▶ **List of tasks**
1: From the subordination clause, reproduce verbatim the part starting with "Unless the certificate" and going on through "for any purpose.".
2: Answer these questions from the subordination clause:
(a) Whom does each Holder appoint as attorney-in-fact?
(b) To the prior payment in full of what is the indebtedness subordinate?
(c) Who must execute the certificate of authentication, and by what kind of signature, for the Security to be valid?

The indebtedness evidenced by this Security is, to the extent provided in the Indenture, subordinate and junior in right of payment to the prior payment in full of all Senior Debt, and this Security is issued subject to the provisions of the Indenture with respect thereto.  Each Holder of this Security, by accepting the same, (a) agrees to and shall be bound by such provisions, (b) authorizes and directs the Trustee on his or her behalf to take such actions as may be necessary or appropriate to effectuate the subordination so provided and (c) appoints the Trustee his or her attorney-in-fact for any and all such purposes.  Each Holder hereof, by his or her acceptance hereof, waives all notice of the acceptance of the subordination provisions contained herein and in the Indenture by each holder of Senior Debt, whether now outstanding or hereafter incurred, and waives reliance by each such holder upon said provisions.

 

Unless the certificate of authentication hereon has been executed by the Trustee by manual signature, this Security shall not be entitled to any benefit under the Indenture or be valid or obligatory for any purpose.

▶ **Dataset**
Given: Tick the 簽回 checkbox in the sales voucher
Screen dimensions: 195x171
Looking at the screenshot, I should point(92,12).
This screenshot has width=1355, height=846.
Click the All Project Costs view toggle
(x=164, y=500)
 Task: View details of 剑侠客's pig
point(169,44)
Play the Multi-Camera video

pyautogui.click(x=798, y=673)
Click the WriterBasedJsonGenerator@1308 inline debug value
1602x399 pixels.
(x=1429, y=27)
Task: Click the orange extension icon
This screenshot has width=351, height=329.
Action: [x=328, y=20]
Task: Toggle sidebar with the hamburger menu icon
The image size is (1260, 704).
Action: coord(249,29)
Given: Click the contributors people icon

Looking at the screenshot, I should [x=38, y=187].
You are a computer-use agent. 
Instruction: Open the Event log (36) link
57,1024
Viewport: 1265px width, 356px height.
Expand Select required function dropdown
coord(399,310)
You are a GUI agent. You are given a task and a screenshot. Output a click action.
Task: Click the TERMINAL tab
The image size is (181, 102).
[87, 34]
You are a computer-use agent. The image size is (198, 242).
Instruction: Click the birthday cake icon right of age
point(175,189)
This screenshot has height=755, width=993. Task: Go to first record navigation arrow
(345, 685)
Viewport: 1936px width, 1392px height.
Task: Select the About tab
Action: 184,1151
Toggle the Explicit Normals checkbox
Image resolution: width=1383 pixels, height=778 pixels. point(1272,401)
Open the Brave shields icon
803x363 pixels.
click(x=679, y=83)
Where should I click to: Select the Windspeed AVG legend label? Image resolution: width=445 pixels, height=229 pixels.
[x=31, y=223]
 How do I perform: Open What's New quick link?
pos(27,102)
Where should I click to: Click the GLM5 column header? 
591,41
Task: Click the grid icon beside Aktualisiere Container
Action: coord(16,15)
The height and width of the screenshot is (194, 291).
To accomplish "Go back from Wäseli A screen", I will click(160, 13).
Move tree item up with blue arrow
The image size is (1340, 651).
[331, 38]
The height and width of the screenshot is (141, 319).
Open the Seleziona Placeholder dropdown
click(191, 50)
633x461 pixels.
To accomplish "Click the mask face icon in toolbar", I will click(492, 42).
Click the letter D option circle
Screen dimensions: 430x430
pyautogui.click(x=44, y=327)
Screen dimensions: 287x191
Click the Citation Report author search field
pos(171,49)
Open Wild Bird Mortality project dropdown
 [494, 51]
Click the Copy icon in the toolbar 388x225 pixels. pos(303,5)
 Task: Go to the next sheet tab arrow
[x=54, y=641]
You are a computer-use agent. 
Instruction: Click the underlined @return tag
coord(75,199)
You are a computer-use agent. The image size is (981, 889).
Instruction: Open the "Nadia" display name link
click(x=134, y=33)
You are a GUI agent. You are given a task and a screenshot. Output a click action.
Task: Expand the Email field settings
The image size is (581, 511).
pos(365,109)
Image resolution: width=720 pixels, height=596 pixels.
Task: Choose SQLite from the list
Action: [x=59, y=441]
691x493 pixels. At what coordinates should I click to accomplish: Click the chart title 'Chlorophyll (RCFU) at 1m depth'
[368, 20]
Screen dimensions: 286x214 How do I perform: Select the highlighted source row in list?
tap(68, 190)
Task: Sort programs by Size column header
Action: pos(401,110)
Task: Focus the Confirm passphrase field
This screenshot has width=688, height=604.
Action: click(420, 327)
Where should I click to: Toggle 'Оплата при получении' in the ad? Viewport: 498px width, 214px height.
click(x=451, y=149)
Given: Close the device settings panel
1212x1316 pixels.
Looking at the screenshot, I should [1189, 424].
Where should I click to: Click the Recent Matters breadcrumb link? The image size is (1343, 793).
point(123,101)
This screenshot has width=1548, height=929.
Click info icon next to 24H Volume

▶ **Task results**
1:
Unless the certificate of authentication hereon has been executed by the Trustee by manual signature, this Security shall not be entitled to any benefit under the Indenture or be valid or obligatory for any purpose.

2:
(a) The Trustee.
(b) All Senior Debt.
(c) The Trustee, by manual signature.